→ **READING TEXT**:
# Painting over painted exterior brick



## kbrooke (Dec 20, 2007)

What is the best method to paint over exterior brick paint. My exterior brick has been painted and it needs repainting. Do I just power wash and paint away? Is there specific paint that should be used.


----------



## troubleseeker (Sep 25, 2006)

If the existing paint is still holding ok, you should be able to power wash and repaint. Chances are the power washing is going to knock a few spots off, so be prepared to spot prime a little. If the old paint is chalking, it is best to reprime before painting or the new paint will not adhere very well. Best advice is to go to a real paint store, like Benjamin Moore or Sherwin Williams, and follow their advice. Stay away from Home Depot and Lowes paint dept.


----------



## chrisn (Dec 23, 2007)

like Benjamin Moore or Sherwin Williams, and follow their advice. Stay away from Home Depot and Lowes paint dept.

Good advice:yes: :yes:


----------



## GreenContractor (Jan 2, 2008)

behr might make it a year with out flaking off on the exterior, great advise to use the same paint professionals use.


----------



## housepaintingny (Jul 25, 2009)

troubleseeker said:


> If the existing paint is still holding ok, you should be able to power wash and repaint. Chances are the power washing is going to knock a few spots off, so be prepared to spot prime a little. If the old paint is chalking, it is best to reprime before painting or the new paint will not adhere very well. Best advice is to go to a real paint store, like Benjamin Moore or Sherwin Williams, and follow their advice. Stay away from Home Depot and Lowes paint dept.


I agree, stay away from home depot and lowes. There employees are not properly trained. I am a professional painting contractor in NY. Power wash the surface, clean with tsp, scrape any loose paint, let surface dry, prime with a masonry primer that's 100% acrylic, and apply two top coats of a paint that's 100% acrylic. I would prime with a100 from sherwin williams and top coat with super paint from sherwin williams,we use both products on a regular basis and have never had a problem, they can also both be used on masonry and we do use them on masonry.


----------



## chrisn (Dec 23, 2007)

clean with tsp

You clean the WHOLE house with TSP??


----------



## housepaintingny (Jul 25, 2009)

chrisn said:


> clean with tsp
> 
> You clean the WHOLE house with TSP??


Liquid concentrated tsp. The liquid concentrated tsp is mixed with Water in a pump sprayer and sprayed onto the substrate and rinsed off with a pressure washer


----------



## chrisn (Dec 23, 2007)

housepaintingny said:


> Liquid concentrated tsp. The liquid concentrated tsp is mixed with Water in a pump sprayer and sprayed onto the substrate and rinsed off with a pressure washer


Never heard of that but will look into it.thanks.


----------



## housepaintingny (Jul 25, 2009)

chrisn said:


> Never heard of that but will look into it.thanks.


Welcome, we use it often in that form. Its in a 16oz bottle and that one bottle will make a couple of gallons after its mixed with water, then we spray it on, brush it if needed, then power wash it off.


----------



## 4ThGeneration (May 3, 2009)

chrisn said:


> Never heard of that but will look into it.thanks.



If you have a low GPM home depot type of pw you probably will not get allo the TSP off and it will etch your windows. Beware...


----------

→ **EXCERPTED DATA**:
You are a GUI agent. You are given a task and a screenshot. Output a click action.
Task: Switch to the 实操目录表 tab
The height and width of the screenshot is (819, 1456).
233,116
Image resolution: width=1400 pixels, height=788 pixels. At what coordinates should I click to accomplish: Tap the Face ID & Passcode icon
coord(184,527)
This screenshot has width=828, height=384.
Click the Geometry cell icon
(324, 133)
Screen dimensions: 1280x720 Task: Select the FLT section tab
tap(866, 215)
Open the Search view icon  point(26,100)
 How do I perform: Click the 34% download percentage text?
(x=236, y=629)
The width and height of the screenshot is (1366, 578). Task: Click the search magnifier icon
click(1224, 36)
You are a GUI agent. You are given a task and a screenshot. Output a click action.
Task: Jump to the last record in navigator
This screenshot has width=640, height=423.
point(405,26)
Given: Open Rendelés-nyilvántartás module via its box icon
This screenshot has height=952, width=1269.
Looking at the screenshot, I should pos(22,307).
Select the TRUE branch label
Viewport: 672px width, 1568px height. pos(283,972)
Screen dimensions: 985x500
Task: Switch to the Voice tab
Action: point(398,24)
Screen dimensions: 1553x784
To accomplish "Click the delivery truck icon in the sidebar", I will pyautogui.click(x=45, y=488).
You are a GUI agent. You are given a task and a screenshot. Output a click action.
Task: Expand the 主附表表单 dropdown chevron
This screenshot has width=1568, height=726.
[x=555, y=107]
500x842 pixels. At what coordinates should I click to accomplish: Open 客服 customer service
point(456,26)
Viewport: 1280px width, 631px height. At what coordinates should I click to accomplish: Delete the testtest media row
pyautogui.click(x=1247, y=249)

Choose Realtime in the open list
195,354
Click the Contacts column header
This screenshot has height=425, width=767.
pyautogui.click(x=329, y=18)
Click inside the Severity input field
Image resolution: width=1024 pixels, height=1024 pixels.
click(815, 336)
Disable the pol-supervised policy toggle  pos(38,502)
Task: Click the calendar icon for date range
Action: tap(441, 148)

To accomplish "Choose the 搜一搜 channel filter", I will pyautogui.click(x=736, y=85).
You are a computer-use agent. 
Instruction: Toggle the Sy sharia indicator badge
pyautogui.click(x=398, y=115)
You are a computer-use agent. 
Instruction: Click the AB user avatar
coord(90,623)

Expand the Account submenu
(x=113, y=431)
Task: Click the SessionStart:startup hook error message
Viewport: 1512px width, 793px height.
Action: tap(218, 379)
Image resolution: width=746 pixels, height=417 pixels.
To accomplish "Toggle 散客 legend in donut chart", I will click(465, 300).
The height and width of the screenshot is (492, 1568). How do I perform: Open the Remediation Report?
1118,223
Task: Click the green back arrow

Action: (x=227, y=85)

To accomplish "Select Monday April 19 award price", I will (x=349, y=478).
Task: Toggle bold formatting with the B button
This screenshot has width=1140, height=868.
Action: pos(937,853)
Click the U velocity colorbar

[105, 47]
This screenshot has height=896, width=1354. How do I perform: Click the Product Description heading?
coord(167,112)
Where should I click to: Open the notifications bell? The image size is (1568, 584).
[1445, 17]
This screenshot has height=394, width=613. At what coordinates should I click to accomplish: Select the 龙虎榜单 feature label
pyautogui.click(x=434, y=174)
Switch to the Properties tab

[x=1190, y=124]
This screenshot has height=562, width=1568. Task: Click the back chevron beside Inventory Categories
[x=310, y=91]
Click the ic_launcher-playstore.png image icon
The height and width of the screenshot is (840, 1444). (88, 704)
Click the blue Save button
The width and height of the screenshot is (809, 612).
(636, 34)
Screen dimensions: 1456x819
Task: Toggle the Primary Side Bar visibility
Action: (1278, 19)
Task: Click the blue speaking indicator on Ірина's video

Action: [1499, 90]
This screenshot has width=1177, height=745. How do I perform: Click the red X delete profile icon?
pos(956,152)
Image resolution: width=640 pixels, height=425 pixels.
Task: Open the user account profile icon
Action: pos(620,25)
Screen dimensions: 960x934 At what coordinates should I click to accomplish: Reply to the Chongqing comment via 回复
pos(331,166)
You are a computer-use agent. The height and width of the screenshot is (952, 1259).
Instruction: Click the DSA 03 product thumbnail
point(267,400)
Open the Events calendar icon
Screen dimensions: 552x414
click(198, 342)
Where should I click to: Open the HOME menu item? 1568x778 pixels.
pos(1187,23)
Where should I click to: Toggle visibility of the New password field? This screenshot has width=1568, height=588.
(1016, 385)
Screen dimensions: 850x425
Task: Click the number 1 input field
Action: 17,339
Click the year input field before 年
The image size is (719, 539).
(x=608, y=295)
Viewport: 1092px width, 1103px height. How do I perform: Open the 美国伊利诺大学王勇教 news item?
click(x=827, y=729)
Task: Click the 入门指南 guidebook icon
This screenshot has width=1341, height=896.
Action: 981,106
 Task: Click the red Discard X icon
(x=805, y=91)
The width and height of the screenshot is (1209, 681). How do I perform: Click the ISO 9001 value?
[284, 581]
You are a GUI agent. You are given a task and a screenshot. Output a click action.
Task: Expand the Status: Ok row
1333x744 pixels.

→ **DIRECTIVES**:
• 1. In the thread on repainting brick, rewrite the paragraph that begins "I agree, stay away from home depot and lowes" as a short list that keeps its main facts.
• 2. Write out the part of the thread on repainting brick from "# Painting over" to "should be used.", word for word.

→ **ANSWERS GIVEN**:
• 1.
- Avoid Home Depot and Lowes, whose employees are not properly trained.
- The writer is a professional painting contractor in NY.
- Steps: power wash the surface, clean with TSP, scrape any loose paint, and let the surface dry.
- Prime with a 100% acrylic masonry primer, then apply two top coats of 100% acrylic paint.
- Preferred products: A100 from Sherwin Williams as primer and Super Paint from Sherwin Williams as top coat.
- The writer's crew uses both regularly without problems, including on masonry.

• 2.
# Painting over painted exterior brick



## kbrooke (Dec 20, 2007)

What is the best method to paint over exterior brick paint. My exterior brick has been painted and it needs repainting. Do I just power wash and paint away? Is there specific paint that should be used.